2. Regulatory motif are not completely conserved, meaning they can vary at some positions for different genes.
THUS, comes our new COMPUTATIONAL task: develop algorithms for motif finding: discover the "hidden message" shared by a collection of strings.

The DIFFERENCE between Frequent Words Problem and Motif Finding Problem is that: a DnaA box is a pattern that clumps, or appears frequently, within a relatively short interval of the genome; WHILE a regulatory motif is a pattern that appears at least once (with variation) in each of my different regions that are dispersed throughout the genome.

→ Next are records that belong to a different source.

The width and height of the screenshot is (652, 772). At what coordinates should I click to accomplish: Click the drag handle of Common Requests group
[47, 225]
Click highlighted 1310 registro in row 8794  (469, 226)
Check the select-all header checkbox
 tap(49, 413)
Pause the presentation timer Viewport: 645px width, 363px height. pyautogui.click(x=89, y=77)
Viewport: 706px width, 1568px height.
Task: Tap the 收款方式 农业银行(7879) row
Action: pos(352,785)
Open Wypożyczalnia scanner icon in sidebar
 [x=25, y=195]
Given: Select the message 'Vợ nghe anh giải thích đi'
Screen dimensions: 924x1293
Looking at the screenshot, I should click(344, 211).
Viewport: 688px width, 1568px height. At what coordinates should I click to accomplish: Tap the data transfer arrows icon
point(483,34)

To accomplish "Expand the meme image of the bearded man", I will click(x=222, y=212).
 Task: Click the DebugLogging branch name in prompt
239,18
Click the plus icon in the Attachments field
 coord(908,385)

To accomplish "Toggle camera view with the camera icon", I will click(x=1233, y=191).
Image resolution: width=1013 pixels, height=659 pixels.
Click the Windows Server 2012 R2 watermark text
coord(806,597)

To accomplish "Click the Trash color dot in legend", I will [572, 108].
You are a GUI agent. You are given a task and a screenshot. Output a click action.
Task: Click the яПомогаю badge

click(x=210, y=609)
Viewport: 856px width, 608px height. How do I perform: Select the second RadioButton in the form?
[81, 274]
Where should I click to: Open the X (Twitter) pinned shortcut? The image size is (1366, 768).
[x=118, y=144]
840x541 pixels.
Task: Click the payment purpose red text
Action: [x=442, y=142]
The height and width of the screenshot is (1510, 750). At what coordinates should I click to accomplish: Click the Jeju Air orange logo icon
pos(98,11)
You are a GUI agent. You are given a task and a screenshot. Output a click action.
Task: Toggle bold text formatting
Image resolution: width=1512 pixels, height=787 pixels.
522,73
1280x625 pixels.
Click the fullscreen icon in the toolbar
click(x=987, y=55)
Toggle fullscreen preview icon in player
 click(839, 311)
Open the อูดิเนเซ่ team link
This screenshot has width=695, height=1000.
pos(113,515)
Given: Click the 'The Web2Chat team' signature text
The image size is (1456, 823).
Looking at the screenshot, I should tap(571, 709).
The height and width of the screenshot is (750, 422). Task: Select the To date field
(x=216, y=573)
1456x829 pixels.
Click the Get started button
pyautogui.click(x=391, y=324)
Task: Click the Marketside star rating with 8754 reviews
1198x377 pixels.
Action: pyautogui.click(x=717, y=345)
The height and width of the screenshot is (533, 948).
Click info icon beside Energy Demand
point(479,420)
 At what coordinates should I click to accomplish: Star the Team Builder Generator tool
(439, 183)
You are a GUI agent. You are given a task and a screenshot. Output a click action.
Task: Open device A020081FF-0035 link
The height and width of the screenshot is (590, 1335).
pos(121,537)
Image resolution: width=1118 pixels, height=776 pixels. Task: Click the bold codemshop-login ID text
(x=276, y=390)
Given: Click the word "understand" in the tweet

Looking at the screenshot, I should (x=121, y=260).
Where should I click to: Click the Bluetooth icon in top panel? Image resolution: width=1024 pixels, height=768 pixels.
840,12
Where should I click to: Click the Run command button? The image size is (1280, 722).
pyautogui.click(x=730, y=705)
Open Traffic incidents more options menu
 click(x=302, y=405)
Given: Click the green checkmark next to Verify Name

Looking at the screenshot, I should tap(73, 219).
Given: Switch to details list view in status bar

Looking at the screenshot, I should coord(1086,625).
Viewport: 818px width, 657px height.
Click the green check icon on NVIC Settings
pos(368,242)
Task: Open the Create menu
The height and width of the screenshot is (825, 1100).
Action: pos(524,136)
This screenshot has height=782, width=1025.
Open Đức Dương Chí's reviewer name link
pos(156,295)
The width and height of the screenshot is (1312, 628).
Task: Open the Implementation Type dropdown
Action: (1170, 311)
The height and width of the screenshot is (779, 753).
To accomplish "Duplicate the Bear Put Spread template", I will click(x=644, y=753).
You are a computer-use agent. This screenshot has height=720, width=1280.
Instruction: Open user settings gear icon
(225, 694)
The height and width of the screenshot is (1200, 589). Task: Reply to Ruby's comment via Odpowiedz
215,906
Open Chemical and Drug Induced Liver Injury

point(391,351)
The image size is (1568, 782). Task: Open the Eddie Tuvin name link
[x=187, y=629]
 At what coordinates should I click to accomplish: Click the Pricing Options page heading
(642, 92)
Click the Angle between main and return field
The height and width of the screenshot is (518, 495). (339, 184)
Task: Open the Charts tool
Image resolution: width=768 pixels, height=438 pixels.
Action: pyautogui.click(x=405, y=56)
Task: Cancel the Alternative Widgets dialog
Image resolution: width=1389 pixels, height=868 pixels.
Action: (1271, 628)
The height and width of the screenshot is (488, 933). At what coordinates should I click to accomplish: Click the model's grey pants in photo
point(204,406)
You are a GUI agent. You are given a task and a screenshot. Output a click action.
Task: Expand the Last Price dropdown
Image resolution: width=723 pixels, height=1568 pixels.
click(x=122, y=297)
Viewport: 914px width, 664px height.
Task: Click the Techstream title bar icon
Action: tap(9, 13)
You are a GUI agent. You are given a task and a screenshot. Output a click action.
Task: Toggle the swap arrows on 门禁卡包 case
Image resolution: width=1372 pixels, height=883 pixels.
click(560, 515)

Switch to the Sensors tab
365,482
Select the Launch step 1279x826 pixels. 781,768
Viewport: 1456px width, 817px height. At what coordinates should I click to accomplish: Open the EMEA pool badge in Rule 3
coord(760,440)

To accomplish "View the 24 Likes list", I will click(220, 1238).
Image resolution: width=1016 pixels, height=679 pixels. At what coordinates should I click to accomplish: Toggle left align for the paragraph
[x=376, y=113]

(k,d) motif: a k-mer appears in every string from Dna with at most d mismatches.
Observation: any (k, d) motif must be at most d mismatches apart from some k-mer appearing in one of the strings of Dna.
(1) A brute force algorithm for motif finding.
Limitation: as long as a single sequence does not contain the transcription factor binding sites, a (k,d) motif does not exist!

Another model: select a k-mer from each string and score these k-mers of how similar they are to each other (motif matrix).
- define the Score(Motifs)
- minimize this score
Motifs -> Score -> Count -> Profile -> Consensus String
- Entropy: the entropy of completely conserved column is 0, and 2 for equally-likely nucleotides column.
- Motif logo
d(Pattern, Dna): the sum of distances between Pattern and all strings in Dna
(2) Median String Problem
Limitation: since median string problem has to consider 4^k k-mers, so toooo slow for cases like k = 15.
(3) Greedy Motif Search
Observation: a k-mer has a higher probability when it is more similar to the consensus string of a profile.
Improvement: pesudocounts
(4) Randomized Motif Search
- Monte Carlo Algorithm: not guaranteed to return exact solutions, but they do quickly find approximate solutions.
- Las Vegas Algorithm
- continue to iterate for as long as the constructed motifs keeps improving
Advantage: Randomized Motif Search can find longer motifs.